[Excerpts from a dataset]
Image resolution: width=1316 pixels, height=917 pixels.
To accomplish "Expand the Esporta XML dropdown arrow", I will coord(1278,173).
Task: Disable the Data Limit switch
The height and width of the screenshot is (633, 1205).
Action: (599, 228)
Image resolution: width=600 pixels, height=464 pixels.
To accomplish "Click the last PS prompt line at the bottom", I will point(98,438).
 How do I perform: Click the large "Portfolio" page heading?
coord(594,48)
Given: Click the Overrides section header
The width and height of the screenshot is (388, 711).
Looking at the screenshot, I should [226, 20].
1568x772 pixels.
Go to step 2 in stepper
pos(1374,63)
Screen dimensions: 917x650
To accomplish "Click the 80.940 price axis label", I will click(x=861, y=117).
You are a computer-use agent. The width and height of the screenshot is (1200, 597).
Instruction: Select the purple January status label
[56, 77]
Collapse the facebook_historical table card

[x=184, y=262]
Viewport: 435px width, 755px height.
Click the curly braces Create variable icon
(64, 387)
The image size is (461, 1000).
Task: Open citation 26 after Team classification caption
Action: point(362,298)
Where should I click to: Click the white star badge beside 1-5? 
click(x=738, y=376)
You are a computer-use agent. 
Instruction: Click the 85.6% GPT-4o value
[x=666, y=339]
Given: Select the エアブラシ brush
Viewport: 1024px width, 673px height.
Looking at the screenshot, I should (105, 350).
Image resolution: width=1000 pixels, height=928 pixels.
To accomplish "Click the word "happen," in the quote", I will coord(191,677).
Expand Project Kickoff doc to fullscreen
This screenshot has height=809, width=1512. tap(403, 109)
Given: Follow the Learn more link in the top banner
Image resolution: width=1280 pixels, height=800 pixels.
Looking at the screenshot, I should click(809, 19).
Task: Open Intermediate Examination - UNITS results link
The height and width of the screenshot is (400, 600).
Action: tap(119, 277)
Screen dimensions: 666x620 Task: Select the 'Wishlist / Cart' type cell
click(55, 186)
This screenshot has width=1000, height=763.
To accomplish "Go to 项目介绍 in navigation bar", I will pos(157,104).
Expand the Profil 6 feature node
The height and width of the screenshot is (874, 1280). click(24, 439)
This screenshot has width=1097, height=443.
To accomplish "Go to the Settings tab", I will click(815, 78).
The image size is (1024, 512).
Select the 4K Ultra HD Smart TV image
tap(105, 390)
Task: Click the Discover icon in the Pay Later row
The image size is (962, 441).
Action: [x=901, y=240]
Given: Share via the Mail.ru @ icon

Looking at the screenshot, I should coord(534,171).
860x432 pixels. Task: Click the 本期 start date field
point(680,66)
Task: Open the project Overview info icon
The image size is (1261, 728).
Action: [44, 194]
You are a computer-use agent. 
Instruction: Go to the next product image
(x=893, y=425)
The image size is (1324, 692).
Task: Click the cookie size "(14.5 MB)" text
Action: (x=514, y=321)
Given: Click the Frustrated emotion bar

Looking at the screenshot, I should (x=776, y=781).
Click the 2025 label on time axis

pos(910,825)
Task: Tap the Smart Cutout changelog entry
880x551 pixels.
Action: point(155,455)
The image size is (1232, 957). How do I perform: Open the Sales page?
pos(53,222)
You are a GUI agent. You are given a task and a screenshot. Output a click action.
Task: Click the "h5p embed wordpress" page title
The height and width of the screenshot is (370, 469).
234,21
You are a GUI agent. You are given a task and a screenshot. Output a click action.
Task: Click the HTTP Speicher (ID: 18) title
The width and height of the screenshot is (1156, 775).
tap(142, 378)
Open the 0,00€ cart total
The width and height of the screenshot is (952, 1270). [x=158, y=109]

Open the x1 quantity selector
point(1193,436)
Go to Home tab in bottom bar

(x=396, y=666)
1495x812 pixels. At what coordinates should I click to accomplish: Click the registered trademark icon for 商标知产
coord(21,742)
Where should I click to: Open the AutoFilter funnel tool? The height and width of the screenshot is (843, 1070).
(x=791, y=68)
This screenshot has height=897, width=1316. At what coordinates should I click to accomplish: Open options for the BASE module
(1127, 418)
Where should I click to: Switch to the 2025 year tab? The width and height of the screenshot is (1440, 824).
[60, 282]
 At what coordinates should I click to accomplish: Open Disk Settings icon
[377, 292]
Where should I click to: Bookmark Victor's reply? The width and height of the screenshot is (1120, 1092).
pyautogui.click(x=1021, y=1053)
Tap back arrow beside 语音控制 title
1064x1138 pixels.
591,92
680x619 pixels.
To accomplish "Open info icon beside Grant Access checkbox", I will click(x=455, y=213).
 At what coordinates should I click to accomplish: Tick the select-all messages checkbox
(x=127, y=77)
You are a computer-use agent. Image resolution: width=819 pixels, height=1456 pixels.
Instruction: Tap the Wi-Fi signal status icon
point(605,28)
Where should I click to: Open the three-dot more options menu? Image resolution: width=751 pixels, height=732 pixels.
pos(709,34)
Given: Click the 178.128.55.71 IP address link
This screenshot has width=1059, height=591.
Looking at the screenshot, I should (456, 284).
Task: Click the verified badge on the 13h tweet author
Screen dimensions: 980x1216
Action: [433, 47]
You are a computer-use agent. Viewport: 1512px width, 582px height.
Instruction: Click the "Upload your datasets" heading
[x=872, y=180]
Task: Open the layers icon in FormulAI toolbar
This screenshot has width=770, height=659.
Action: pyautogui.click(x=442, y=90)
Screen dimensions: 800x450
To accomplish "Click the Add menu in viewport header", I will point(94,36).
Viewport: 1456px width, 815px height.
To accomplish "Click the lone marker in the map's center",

■ **ACTIVITY**
What is needed is an exact transcription of every record above.

■ **RESULT**
Image resolution: width=1316 pixels, height=917 pixels.
To accomplish "Expand the Esporta XML dropdown arrow", I will coord(1278,173).
Task: Disable the Data Limit switch
The height and width of the screenshot is (633, 1205).
Action: (599, 228)
Image resolution: width=600 pixels, height=464 pixels.
To accomplish "Click the last PS prompt line at the bottom", I will point(98,438).
 How do I perform: Click the large "Portfolio" page heading?
coord(594,48)
Given: Click the Overrides section header
The width and height of the screenshot is (388, 711).
Looking at the screenshot, I should [226, 20].
1568x772 pixels.
Go to step 2 in stepper
pos(1374,63)
Screen dimensions: 917x650
To accomplish "Click the 80.940 price axis label", I will click(x=861, y=117).
You are a computer-use agent. The width and height of the screenshot is (1200, 597).
Instruction: Select the purple January status label
[56, 77]
Collapse the facebook_historical table card

[x=184, y=262]
Viewport: 435px width, 755px height.
Click the curly braces Create variable icon
(64, 387)
The image size is (461, 1000).
Task: Open citation 26 after Team classification caption
Action: point(362,298)
Where should I click to: Click the white star badge beside 1-5? 
click(x=738, y=376)
You are a computer-use agent. 
Instruction: Click the 85.6% GPT-4o value
[x=666, y=339]
Given: Select the エアブラシ brush
Viewport: 1024px width, 673px height.
Looking at the screenshot, I should (105, 350).
Image resolution: width=1000 pixels, height=928 pixels.
To accomplish "Click the word "happen," in the quote", I will coord(191,677).
Expand Project Kickoff doc to fullscreen
This screenshot has height=809, width=1512. tap(403, 109)
Given: Follow the Learn more link in the top banner
Image resolution: width=1280 pixels, height=800 pixels.
Looking at the screenshot, I should click(809, 19).
Task: Open Intermediate Examination - UNITS results link
The height and width of the screenshot is (400, 600).
Action: tap(119, 277)
Screen dimensions: 666x620 Task: Select the 'Wishlist / Cart' type cell
click(55, 186)
This screenshot has width=1000, height=763.
To accomplish "Go to 项目介绍 in navigation bar", I will pos(157,104).
Expand the Profil 6 feature node
The height and width of the screenshot is (874, 1280). click(24, 439)
This screenshot has width=1097, height=443.
To accomplish "Go to the Settings tab", I will click(815, 78).
The image size is (1024, 512).
Select the 4K Ultra HD Smart TV image
tap(105, 390)
Task: Click the Discover icon in the Pay Later row
The image size is (962, 441).
Action: [x=901, y=240]
Given: Share via the Mail.ru @ icon

Looking at the screenshot, I should coord(534,171).
860x432 pixels. Task: Click the 本期 start date field
point(680,66)
Task: Open the project Overview info icon
The image size is (1261, 728).
Action: [44, 194]
You are a computer-use agent. 
Instruction: Go to the next product image
(x=893, y=425)
The image size is (1324, 692).
Task: Click the cookie size "(14.5 MB)" text
Action: (x=514, y=321)
Given: Click the Frustrated emotion bar

Looking at the screenshot, I should (x=776, y=781).
Click the 2025 label on time axis

pos(910,825)
Task: Tap the Smart Cutout changelog entry
880x551 pixels.
Action: point(155,455)
The image size is (1232, 957). How do I perform: Open the Sales page?
pos(53,222)
You are a GUI agent. You are given a task and a screenshot. Output a click action.
Task: Click the "h5p embed wordpress" page title
The height and width of the screenshot is (370, 469).
234,21
You are a GUI agent. You are given a task and a screenshot. Output a click action.
Task: Click the HTTP Speicher (ID: 18) title
The width and height of the screenshot is (1156, 775).
tap(142, 378)
Open the 0,00€ cart total
The width and height of the screenshot is (952, 1270). [x=158, y=109]

Open the x1 quantity selector
point(1193,436)
Go to Home tab in bottom bar

(x=396, y=666)
1495x812 pixels. At what coordinates should I click to accomplish: Click the registered trademark icon for 商标知产
coord(21,742)
Where should I click to: Open the AutoFilter funnel tool? The height and width of the screenshot is (843, 1070).
(x=791, y=68)
This screenshot has height=897, width=1316. At what coordinates should I click to accomplish: Open options for the BASE module
(1127, 418)
Where should I click to: Switch to the 2025 year tab? The width and height of the screenshot is (1440, 824).
[60, 282]
 At what coordinates should I click to accomplish: Open Disk Settings icon
[377, 292]
Where should I click to: Bookmark Victor's reply? The width and height of the screenshot is (1120, 1092).
pyautogui.click(x=1021, y=1053)
Tap back arrow beside 语音控制 title
1064x1138 pixels.
591,92
680x619 pixels.
To accomplish "Open info icon beside Grant Access checkbox", I will click(x=455, y=213).
 At what coordinates should I click to accomplish: Tick the select-all messages checkbox
(x=127, y=77)
You are a computer-use agent. Image resolution: width=819 pixels, height=1456 pixels.
Instruction: Tap the Wi-Fi signal status icon
point(605,28)
Where should I click to: Open the three-dot more options menu? Image resolution: width=751 pixels, height=732 pixels.
pos(709,34)
Given: Click the 178.128.55.71 IP address link
This screenshot has width=1059, height=591.
Looking at the screenshot, I should (456, 284).
Task: Click the verified badge on the 13h tweet author
Screen dimensions: 980x1216
Action: [433, 47]
You are a computer-use agent. Viewport: 1512px width, 582px height.
Instruction: Click the "Upload your datasets" heading
[x=872, y=180]
Task: Open the layers icon in FormulAI toolbar
This screenshot has width=770, height=659.
Action: pyautogui.click(x=442, y=90)
Screen dimensions: 800x450
To accomplish "Click the Add menu in viewport header", I will point(94,36).
Viewport: 1456px width, 815px height.
To accomplish "Click the lone marker in the map's center",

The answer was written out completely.